▶ Source records
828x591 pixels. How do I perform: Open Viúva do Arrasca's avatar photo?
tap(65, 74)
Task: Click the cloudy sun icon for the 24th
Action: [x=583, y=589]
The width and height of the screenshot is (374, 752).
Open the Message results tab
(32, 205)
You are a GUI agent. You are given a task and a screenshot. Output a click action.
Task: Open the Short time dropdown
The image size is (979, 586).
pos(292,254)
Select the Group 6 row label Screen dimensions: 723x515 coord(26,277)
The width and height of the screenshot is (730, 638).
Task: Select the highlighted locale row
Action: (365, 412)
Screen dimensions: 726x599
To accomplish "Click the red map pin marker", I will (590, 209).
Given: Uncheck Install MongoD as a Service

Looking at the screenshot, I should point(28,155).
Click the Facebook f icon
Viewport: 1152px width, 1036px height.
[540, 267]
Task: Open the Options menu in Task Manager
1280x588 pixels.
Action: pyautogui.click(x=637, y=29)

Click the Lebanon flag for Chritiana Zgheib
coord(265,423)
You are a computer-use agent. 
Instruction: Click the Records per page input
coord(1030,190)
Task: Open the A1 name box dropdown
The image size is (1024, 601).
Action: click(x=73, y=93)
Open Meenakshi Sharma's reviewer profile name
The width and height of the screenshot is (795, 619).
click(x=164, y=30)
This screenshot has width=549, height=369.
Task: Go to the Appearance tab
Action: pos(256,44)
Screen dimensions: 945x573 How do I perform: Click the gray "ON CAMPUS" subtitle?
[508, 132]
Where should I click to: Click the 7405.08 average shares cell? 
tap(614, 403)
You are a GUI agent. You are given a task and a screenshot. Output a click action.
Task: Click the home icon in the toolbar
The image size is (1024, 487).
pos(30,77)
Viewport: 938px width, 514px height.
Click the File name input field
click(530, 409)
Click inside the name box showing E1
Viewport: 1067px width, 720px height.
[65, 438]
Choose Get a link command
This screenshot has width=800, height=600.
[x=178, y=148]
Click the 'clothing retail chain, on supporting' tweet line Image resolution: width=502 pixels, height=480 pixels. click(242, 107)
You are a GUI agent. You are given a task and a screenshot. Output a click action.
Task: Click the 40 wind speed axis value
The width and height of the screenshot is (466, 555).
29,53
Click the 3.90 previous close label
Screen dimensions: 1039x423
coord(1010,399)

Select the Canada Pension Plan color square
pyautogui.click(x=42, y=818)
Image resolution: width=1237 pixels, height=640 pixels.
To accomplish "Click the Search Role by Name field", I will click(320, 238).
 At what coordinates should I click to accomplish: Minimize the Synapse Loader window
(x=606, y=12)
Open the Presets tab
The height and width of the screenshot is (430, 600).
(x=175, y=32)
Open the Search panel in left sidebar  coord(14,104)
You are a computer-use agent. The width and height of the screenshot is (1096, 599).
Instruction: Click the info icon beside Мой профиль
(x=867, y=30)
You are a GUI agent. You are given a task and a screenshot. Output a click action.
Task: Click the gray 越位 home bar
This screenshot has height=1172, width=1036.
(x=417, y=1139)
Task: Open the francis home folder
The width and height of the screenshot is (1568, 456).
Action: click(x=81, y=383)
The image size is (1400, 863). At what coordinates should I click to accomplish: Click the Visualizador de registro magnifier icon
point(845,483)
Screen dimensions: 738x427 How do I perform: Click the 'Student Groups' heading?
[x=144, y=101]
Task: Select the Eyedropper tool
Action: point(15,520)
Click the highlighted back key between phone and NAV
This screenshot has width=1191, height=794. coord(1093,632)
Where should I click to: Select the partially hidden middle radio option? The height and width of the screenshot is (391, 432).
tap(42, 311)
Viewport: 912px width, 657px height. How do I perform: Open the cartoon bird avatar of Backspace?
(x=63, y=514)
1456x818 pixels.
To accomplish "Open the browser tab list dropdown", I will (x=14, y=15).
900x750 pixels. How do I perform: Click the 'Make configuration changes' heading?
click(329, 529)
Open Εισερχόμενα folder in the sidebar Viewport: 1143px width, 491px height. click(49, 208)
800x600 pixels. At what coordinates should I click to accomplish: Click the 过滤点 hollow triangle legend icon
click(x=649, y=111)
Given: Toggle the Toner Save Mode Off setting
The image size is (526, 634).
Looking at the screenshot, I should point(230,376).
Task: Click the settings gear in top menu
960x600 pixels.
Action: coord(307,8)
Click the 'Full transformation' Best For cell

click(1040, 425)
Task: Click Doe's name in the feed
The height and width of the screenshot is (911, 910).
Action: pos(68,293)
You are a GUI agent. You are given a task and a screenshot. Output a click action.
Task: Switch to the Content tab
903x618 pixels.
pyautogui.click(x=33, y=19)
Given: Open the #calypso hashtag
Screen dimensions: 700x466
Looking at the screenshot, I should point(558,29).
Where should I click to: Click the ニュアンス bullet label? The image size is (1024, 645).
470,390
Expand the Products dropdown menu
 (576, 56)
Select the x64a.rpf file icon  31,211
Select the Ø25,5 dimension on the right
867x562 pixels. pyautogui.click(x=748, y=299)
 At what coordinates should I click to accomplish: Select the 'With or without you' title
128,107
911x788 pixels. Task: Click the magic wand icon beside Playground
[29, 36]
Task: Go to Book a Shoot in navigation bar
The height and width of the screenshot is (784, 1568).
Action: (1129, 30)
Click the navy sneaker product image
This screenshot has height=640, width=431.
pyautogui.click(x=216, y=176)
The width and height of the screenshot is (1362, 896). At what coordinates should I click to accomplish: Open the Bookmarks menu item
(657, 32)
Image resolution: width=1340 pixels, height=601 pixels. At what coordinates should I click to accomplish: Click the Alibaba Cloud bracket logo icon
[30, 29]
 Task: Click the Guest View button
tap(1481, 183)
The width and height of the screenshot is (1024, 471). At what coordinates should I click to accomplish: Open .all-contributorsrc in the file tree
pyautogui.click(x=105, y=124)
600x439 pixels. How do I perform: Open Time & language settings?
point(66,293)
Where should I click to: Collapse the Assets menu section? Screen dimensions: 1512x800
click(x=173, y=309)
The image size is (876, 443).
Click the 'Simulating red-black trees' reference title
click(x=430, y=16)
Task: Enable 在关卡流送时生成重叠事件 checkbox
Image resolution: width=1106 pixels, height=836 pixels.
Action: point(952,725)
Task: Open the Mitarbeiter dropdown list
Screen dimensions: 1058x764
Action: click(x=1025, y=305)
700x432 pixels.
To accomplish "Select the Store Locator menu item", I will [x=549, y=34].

▶ EXERCISE PROMPT
Nothing in the records may be altered; restate them word for word.

▶ EXERCISE OUTPUT
828x591 pixels. How do I perform: Open Viúva do Arrasca's avatar photo?
tap(65, 74)
Task: Click the cloudy sun icon for the 24th
Action: [x=583, y=589]
The width and height of the screenshot is (374, 752).
Open the Message results tab
(32, 205)
You are a GUI agent. You are given a task and a screenshot. Output a click action.
Task: Open the Short time dropdown
The image size is (979, 586).
pos(292,254)
Select the Group 6 row label Screen dimensions: 723x515 coord(26,277)
The width and height of the screenshot is (730, 638).
Task: Select the highlighted locale row
Action: (365, 412)
Screen dimensions: 726x599
To accomplish "Click the red map pin marker", I will (590, 209).
Given: Uncheck Install MongoD as a Service

Looking at the screenshot, I should point(28,155).
Click the Facebook f icon
Viewport: 1152px width, 1036px height.
[540, 267]
Task: Open the Options menu in Task Manager
1280x588 pixels.
Action: pyautogui.click(x=637, y=29)

Click the Lebanon flag for Chritiana Zgheib
coord(265,423)
You are a computer-use agent. 
Instruction: Click the Records per page input
coord(1030,190)
Task: Open the A1 name box dropdown
The image size is (1024, 601).
Action: click(x=73, y=93)
Open Meenakshi Sharma's reviewer profile name
The width and height of the screenshot is (795, 619).
click(x=164, y=30)
This screenshot has width=549, height=369.
Task: Go to the Appearance tab
Action: pos(256,44)
Screen dimensions: 945x573 How do I perform: Click the gray "ON CAMPUS" subtitle?
[508, 132]
Where should I click to: Click the 7405.08 average shares cell? 
tap(614, 403)
You are a GUI agent. You are given a task and a screenshot. Output a click action.
Task: Click the home icon in the toolbar
The image size is (1024, 487).
pos(30,77)
Viewport: 938px width, 514px height.
Click the File name input field
click(530, 409)
Click inside the name box showing E1
Viewport: 1067px width, 720px height.
[65, 438]
Choose Get a link command
This screenshot has width=800, height=600.
[x=178, y=148]
Click the 'clothing retail chain, on supporting' tweet line Image resolution: width=502 pixels, height=480 pixels. click(242, 107)
You are a GUI agent. You are given a task and a screenshot. Output a click action.
Task: Click the 40 wind speed axis value
The width and height of the screenshot is (466, 555).
29,53
Click the 3.90 previous close label
Screen dimensions: 1039x423
coord(1010,399)

Select the Canada Pension Plan color square
pyautogui.click(x=42, y=818)
Image resolution: width=1237 pixels, height=640 pixels.
To accomplish "Click the Search Role by Name field", I will click(320, 238).
 At what coordinates should I click to accomplish: Minimize the Synapse Loader window
(x=606, y=12)
Open the Presets tab
The height and width of the screenshot is (430, 600).
(x=175, y=32)
Open the Search panel in left sidebar  coord(14,104)
You are a computer-use agent. The width and height of the screenshot is (1096, 599).
Instruction: Click the info icon beside Мой профиль
(x=867, y=30)
You are a GUI agent. You are given a task and a screenshot. Output a click action.
Task: Click the gray 越位 home bar
This screenshot has height=1172, width=1036.
(x=417, y=1139)
Task: Open the francis home folder
The width and height of the screenshot is (1568, 456).
Action: click(x=81, y=383)
The image size is (1400, 863). At what coordinates should I click to accomplish: Click the Visualizador de registro magnifier icon
point(845,483)
Screen dimensions: 738x427 How do I perform: Click the 'Student Groups' heading?
[x=144, y=101]
Task: Select the Eyedropper tool
Action: point(15,520)
Click the highlighted back key between phone and NAV
This screenshot has width=1191, height=794. coord(1093,632)
Where should I click to: Select the partially hidden middle radio option? The height and width of the screenshot is (391, 432).
tap(42, 311)
Viewport: 912px width, 657px height. How do I perform: Open the cartoon bird avatar of Backspace?
(x=63, y=514)
1456x818 pixels.
To accomplish "Open the browser tab list dropdown", I will (x=14, y=15).
900x750 pixels. How do I perform: Click the 'Make configuration changes' heading?
click(329, 529)
Open Εισερχόμενα folder in the sidebar Viewport: 1143px width, 491px height. click(49, 208)
800x600 pixels. At what coordinates should I click to accomplish: Click the 过滤点 hollow triangle legend icon
click(x=649, y=111)
Given: Toggle the Toner Save Mode Off setting
The image size is (526, 634).
Looking at the screenshot, I should point(230,376).
Task: Click the settings gear in top menu
960x600 pixels.
Action: coord(307,8)
Click the 'Full transformation' Best For cell

click(1040, 425)
Task: Click Doe's name in the feed
The height and width of the screenshot is (911, 910).
Action: pos(68,293)
You are a GUI agent. You are given a task and a screenshot. Output a click action.
Task: Switch to the Content tab
903x618 pixels.
pyautogui.click(x=33, y=19)
Given: Open the #calypso hashtag
Screen dimensions: 700x466
Looking at the screenshot, I should point(558,29).
Where should I click to: Click the ニュアンス bullet label? The image size is (1024, 645).
470,390
Expand the Products dropdown menu
 (576, 56)
Select the x64a.rpf file icon  31,211
Select the Ø25,5 dimension on the right
867x562 pixels. pyautogui.click(x=748, y=299)
 At what coordinates should I click to accomplish: Select the 'With or without you' title
128,107
911x788 pixels. Task: Click the magic wand icon beside Playground
[29, 36]
Task: Go to Book a Shoot in navigation bar
The height and width of the screenshot is (784, 1568).
Action: (1129, 30)
Click the navy sneaker product image
This screenshot has height=640, width=431.
pyautogui.click(x=216, y=176)
The width and height of the screenshot is (1362, 896). At what coordinates should I click to accomplish: Open the Bookmarks menu item
(657, 32)
Image resolution: width=1340 pixels, height=601 pixels. At what coordinates should I click to accomplish: Click the Alibaba Cloud bracket logo icon
[30, 29]
 Task: Click the Guest View button
tap(1481, 183)
The width and height of the screenshot is (1024, 471). At what coordinates should I click to accomplish: Open .all-contributorsrc in the file tree
pyautogui.click(x=105, y=124)
600x439 pixels. How do I perform: Open Time & language settings?
point(66,293)
Where should I click to: Collapse the Assets menu section? Screen dimensions: 1512x800
click(x=173, y=309)
The image size is (876, 443).
Click the 'Simulating red-black trees' reference title
click(x=430, y=16)
Task: Enable 在关卡流送时生成重叠事件 checkbox
Image resolution: width=1106 pixels, height=836 pixels.
Action: point(952,725)
Task: Open the Mitarbeiter dropdown list
Screen dimensions: 1058x764
Action: click(x=1025, y=305)
700x432 pixels.
To accomplish "Select the Store Locator menu item", I will [x=549, y=34].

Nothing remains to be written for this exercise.